WHAT THE EXERCISE ASKS >> Rewrite the entries below as a numbered list with one line per item, dropping any blank lines.

RECORDS FOR THIS EXERCISE >>
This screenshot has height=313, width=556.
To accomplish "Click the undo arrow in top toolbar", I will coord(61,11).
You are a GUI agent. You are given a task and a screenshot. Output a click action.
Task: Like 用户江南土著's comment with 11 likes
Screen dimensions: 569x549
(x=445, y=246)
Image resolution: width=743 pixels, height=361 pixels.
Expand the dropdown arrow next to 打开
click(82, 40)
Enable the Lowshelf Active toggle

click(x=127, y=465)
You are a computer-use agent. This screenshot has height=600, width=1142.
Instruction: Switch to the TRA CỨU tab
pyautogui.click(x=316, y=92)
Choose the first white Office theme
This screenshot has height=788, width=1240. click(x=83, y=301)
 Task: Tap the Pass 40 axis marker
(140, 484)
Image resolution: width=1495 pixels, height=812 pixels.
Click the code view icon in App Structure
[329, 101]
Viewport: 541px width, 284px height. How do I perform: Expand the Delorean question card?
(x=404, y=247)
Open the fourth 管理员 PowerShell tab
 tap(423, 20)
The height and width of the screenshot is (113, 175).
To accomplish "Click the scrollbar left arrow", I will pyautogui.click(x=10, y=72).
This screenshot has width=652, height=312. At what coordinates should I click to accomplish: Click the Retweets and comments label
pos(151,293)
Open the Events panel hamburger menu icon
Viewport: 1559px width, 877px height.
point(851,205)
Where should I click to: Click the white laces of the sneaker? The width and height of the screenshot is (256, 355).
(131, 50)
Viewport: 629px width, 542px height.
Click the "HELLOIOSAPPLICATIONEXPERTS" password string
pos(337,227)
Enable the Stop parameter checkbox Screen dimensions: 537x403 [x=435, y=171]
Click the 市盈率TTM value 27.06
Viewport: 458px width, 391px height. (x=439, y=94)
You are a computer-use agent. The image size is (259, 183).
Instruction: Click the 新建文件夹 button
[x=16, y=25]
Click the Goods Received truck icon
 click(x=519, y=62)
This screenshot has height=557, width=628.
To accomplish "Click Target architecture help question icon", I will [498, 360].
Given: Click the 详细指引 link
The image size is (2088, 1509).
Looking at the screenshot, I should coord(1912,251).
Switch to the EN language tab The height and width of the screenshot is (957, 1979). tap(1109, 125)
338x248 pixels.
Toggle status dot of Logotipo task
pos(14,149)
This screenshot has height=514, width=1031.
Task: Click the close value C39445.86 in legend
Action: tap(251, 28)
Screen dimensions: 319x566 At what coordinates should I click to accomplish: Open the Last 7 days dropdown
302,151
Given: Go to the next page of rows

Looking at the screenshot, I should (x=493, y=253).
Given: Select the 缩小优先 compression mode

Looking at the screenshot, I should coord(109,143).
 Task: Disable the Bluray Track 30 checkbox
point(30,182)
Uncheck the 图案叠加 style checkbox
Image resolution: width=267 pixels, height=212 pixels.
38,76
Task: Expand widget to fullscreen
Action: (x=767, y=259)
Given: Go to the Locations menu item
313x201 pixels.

FULL SOLUTION >>
1. This screenshot has height=313, width=556.
2. To accomplish "Click the undo arrow in top toolbar", I will coord(61,11).
3. You are a GUI agent. You are given a task and a screenshot. Output a click action.
4. Task: Like 用户江南土著's comment with 11 likes
5. Screen dimensions: 569x549
6. (x=445, y=246)
7. Image resolution: width=743 pixels, height=361 pixels.
8. Expand the dropdown arrow next to 打开
9. click(82, 40)
10. Enable the Lowshelf Active toggle
11. click(x=127, y=465)
12. You are a computer-use agent. This screenshot has height=600, width=1142.
13. Instruction: Switch to the TRA CỨU tab
14. pyautogui.click(x=316, y=92)
15. Choose the first white Office theme
16. This screenshot has height=788, width=1240. click(x=83, y=301)
17.  Task: Tap the Pass 40 axis marker
18. (140, 484)
19. Image resolution: width=1495 pixels, height=812 pixels.
20. Click the code view icon in App Structure
21. [329, 101]
22. Viewport: 541px width, 284px height. How do I perform: Expand the Delorean question card?
23. (x=404, y=247)
24. Open the fourth 管理员 PowerShell tab
25.  tap(423, 20)
26. The height and width of the screenshot is (113, 175).
27. To accomplish "Click the scrollbar left arrow", I will pyautogui.click(x=10, y=72).
28. This screenshot has width=652, height=312. At what coordinates should I click to accomplish: Click the Retweets and comments label
29. pos(151,293)
30. Open the Events panel hamburger menu icon
31. Viewport: 1559px width, 877px height.
32. point(851,205)
33. Where should I click to: Click the white laces of the sneaker? The width and height of the screenshot is (256, 355).
34. (131, 50)
35. Viewport: 629px width, 542px height.
36. Click the "HELLOIOSAPPLICATIONEXPERTS" password string
37. pos(337,227)
38. Enable the Stop parameter checkbox Screen dimensions: 537x403 [x=435, y=171]
39. Click the 市盈率TTM value 27.06
40. Viewport: 458px width, 391px height. (x=439, y=94)
41. You are a computer-use agent. The image size is (259, 183).
42. Instruction: Click the 新建文件夹 button
43. [x=16, y=25]
44. Click the Goods Received truck icon
45.  click(x=519, y=62)
46. This screenshot has height=557, width=628.
47. To accomplish "Click Target architecture help question icon", I will [498, 360].
48. Given: Click the 详细指引 link
49. The image size is (2088, 1509).
50. Looking at the screenshot, I should coord(1912,251).
51. Switch to the EN language tab The height and width of the screenshot is (957, 1979). tap(1109, 125)
52. 338x248 pixels.
53. Toggle status dot of Logotipo task
54. pos(14,149)
55. This screenshot has height=514, width=1031.
56. Task: Click the close value C39445.86 in legend
57. Action: tap(251, 28)
58. Screen dimensions: 319x566 At what coordinates should I click to accomplish: Open the Last 7 days dropdown
59. 302,151
60. Given: Go to the next page of rows
61. Looking at the screenshot, I should (x=493, y=253).
62. Given: Select the 缩小优先 compression mode
63. Looking at the screenshot, I should coord(109,143).
64.  Task: Disable the Bluray Track 30 checkbox
65. point(30,182)
66. Uncheck the 图案叠加 style checkbox
67. Image resolution: width=267 pixels, height=212 pixels.
68. 38,76
69. Task: Expand widget to fullscreen
70. Action: (x=767, y=259)
71. Given: Go to the Locations menu item
72. 313x201 pixels.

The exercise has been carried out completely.